Netflix’s QA problem is getting worse, not better

Netflix has entered a new era of losing subscribers, stock drops, and doing things they never thought they would have to do, like introducing an ad-supported tier of service in the face of increased competition.

But the main problem with Netflix, aside from its high price, remains the quality control of its sheer stream of content, a problem that only seems to get worse, not better, over time. Especially compared to its rivals.

Right now, looking at Netflix’s top 10 list in the US, the top 3 movies and shows, all Netflix originals, have been rated bad by critics, minus one that still doesn’t have enough reviews to qualify. And before you think this is another case of a snobbish critic/eager fan split, 5 of the 6 movies and shows also have rotten viewership scores.

On the list, you can see additional issues, such as the fact that well-rated and popular shows like Stranger Things and Never Have I Ever only have one season. The Sandman has high scores, which is a real miracle given how difficult it is to adapt that source material, but creator Neil Gaiman has taken to Twitter saying Netflix can still cancel the show because it’s so expensive and season 2 keeps changing. .

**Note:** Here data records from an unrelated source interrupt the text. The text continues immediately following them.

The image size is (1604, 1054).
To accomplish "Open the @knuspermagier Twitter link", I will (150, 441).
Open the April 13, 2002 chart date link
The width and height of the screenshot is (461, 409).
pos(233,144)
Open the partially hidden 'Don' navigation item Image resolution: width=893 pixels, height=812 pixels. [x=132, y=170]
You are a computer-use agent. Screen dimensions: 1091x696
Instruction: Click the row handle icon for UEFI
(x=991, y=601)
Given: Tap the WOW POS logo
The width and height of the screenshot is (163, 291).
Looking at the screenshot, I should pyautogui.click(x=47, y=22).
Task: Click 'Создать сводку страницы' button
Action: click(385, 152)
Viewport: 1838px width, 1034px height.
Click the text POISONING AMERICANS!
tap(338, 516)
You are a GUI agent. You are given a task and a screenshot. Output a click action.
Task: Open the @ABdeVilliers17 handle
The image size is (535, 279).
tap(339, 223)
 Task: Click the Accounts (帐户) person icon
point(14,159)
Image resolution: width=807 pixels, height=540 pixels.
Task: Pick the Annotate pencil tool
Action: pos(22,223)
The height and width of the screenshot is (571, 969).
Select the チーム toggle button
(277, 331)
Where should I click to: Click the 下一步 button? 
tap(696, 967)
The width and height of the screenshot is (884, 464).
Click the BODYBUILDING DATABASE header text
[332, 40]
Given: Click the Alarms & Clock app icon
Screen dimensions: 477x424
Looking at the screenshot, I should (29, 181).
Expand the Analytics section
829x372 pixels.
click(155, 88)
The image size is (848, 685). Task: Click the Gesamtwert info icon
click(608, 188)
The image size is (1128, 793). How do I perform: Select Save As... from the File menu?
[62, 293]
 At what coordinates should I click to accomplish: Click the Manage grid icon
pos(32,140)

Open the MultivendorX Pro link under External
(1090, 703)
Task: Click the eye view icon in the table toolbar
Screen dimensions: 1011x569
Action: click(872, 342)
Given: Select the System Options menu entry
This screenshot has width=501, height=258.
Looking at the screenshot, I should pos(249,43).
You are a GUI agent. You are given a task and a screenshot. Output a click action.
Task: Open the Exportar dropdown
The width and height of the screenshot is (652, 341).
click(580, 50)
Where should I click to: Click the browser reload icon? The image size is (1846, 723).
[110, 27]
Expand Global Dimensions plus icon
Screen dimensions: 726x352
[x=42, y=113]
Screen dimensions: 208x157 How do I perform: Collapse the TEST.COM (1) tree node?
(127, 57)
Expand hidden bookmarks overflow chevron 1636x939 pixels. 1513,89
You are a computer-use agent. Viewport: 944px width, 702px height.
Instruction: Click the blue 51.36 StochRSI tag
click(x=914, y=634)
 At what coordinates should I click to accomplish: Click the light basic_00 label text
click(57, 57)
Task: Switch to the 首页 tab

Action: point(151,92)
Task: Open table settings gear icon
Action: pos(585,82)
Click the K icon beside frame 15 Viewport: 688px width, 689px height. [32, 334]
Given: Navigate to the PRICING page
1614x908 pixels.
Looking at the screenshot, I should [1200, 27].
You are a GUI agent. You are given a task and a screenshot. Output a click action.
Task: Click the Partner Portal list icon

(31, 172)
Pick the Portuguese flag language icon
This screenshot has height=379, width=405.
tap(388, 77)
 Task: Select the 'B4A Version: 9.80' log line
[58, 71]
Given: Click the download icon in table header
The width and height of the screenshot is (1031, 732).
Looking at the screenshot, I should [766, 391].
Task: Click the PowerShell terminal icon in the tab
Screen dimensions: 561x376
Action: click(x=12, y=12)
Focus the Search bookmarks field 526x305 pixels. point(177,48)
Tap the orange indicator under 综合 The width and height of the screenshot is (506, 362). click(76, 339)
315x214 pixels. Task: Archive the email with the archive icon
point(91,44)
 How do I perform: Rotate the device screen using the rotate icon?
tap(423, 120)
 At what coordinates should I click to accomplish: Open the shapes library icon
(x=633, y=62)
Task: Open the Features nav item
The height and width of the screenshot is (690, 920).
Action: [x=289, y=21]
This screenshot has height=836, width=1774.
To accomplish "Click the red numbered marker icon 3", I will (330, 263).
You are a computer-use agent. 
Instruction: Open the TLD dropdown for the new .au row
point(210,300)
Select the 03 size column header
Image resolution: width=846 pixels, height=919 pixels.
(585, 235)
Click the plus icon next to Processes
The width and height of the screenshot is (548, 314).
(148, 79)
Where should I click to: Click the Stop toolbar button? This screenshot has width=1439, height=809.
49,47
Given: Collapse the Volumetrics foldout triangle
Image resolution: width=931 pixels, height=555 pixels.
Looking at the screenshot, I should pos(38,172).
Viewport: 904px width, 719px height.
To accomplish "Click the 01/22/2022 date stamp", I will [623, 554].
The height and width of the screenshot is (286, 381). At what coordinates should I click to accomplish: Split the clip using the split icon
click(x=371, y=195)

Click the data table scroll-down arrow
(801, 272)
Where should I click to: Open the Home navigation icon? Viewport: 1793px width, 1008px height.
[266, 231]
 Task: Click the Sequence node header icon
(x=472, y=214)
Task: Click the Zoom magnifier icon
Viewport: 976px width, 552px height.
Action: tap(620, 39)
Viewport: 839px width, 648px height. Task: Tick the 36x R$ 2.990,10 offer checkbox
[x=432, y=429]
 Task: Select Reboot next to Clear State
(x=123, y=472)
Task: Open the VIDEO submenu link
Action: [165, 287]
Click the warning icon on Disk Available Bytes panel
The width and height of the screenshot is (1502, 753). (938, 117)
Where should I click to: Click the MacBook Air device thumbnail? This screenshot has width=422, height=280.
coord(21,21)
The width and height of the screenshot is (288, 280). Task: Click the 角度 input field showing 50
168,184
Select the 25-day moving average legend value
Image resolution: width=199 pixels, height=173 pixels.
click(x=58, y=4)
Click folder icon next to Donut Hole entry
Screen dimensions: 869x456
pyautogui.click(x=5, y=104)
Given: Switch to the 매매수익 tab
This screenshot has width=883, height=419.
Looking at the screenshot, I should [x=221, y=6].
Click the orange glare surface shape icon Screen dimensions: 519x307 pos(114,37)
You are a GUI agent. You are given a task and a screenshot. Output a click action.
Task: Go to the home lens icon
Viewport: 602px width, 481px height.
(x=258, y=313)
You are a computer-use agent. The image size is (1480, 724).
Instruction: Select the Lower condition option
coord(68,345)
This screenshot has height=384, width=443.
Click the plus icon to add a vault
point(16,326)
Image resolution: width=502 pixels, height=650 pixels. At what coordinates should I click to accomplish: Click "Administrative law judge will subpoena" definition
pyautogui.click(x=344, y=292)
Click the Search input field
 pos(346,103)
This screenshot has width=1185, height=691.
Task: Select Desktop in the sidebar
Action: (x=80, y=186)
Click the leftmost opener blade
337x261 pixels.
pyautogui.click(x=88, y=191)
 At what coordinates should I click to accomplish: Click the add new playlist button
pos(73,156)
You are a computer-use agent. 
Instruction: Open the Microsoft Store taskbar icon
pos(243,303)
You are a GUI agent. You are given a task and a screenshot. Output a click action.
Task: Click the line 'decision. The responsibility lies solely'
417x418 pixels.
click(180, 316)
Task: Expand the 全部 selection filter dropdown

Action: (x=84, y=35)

It’s a pretty weird situation, to be honest. Browsing the Rotten Tomatoes main page, under the Most Popular TV and Most Popular Streaming Movies sections, literally every series or movie that features rotten scores is a Netflix original. In this case Echoes and Partner track for TV, Day Shift, Look Both Ways and The Gray Man for cinema. For every hit (Mo on Netflix is ​​at 100% right now), there seem to be five misses.

You just don’t see these kinds of failure rates among Netflix’s competition like HBO Max, Apple TV Plus, Disney Plus, Hulu, or Amazon Prime. When we have these kinds of debates elsewhere, is it that She-Hulk’s 88% critics and 78% audience score are on the low end of Disney’s other MCU offerings, or that House of the Dragon, at 83%, is scoring slightly below Game of Thrones. season 1. It’s a totally different scale, and no other service is consistently throwing out glitch after glitch like this.

Failures are handled in different ways. Many die outright, like the recent Resident Evil, which was expensive and scored poorly with critics and fans. But the point is that the series should never have made it to the air in its current form in the first place, and there seems to be no guiding force in most Netflix Originals to ensure a basic level of quality there.

By volume alone, Netflix has a number of good shows buried among its mountains of garbage, but it’s getting harder and harder to find them with so much content coming out so fast and the risk associated with investing in them. none moderately acceptable program, so that the metrics do not cause it to be canceled after a cliffhanger ending, which also happens frequently. Netflix may be getting at least a little better at removing bad shows and keeping the good ones, but the point is that there are too many baseline bad ones to get through, and that problem only gets worse over time.